Older blog entries for titus (starting at number 438)

GHOP to run again; HELP.

The contest formally known as GHOP is going to run again this fall, and we need your help.

Yes, you. YOU, over there in the corner. Stop avoiding this post!

GHOP, for those of you who don't remember or weren't around 2 years ago, was the very successful pilot sister program to the Google Summer of Code that involved 13+ yro students from countries around the world (excepting only the Axis of Evil) in open source work. Nearly 400 students (!) participated and there was much rejoicing. (Summary post here, and all of my blog posts on Python's GHOP here.)

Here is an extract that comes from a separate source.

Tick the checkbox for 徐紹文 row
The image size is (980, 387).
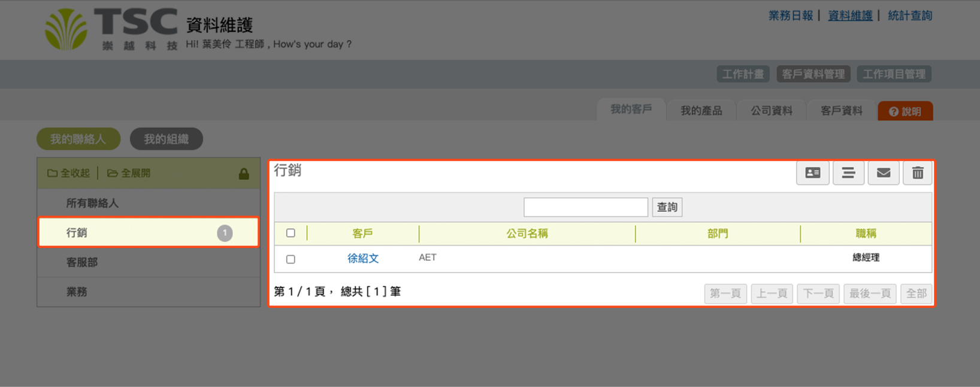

The good news was that GHOP was a big success from the perspective of many people: unlike the GSoC, which requires a substantial time investment from the mentor, and is only intended for coding work, GHOP involved byte-sized chunks of work in all areas (docs, testing, etc.) and rewarded both students and mentors for even a little bit of participation. In a signal of GHOP's success, by the end of the contest coming up with new Python-based tasks was easy -- people were literally throwing them at me, because they saw the rate at which existing tasks were being completed! I know that GvR was happy with the doc patches that made it into Python, and Andre Roberge gives GHOPpers a fair bit of credit for their contributions to Crunchy; there are a number of other success stories, too, including when Kumar told me that a task was too big and open-ended and then a 13 year old took the task and aced it, proving that I am not always wrong to ignore Kumar.

The bad news was that running GHOP was an immense amount of work, largely because of a lousy infrastructure -- Google Code isn't intended for this kind of thing, but we had to use something Google-hosted because it was a contest.

So what did Google do? They created the Melange project to help provide infrastructure for the GSoC and the GHOP both. It was used for the GSoC this last summer, and despite its rough edges, it worked out quite well.

Now Google is running GHOP again, and they're aiming to start December 7th. Unfortunately, in order to make that happen, they need a LOT of help on Melange.

Where do YOU come in?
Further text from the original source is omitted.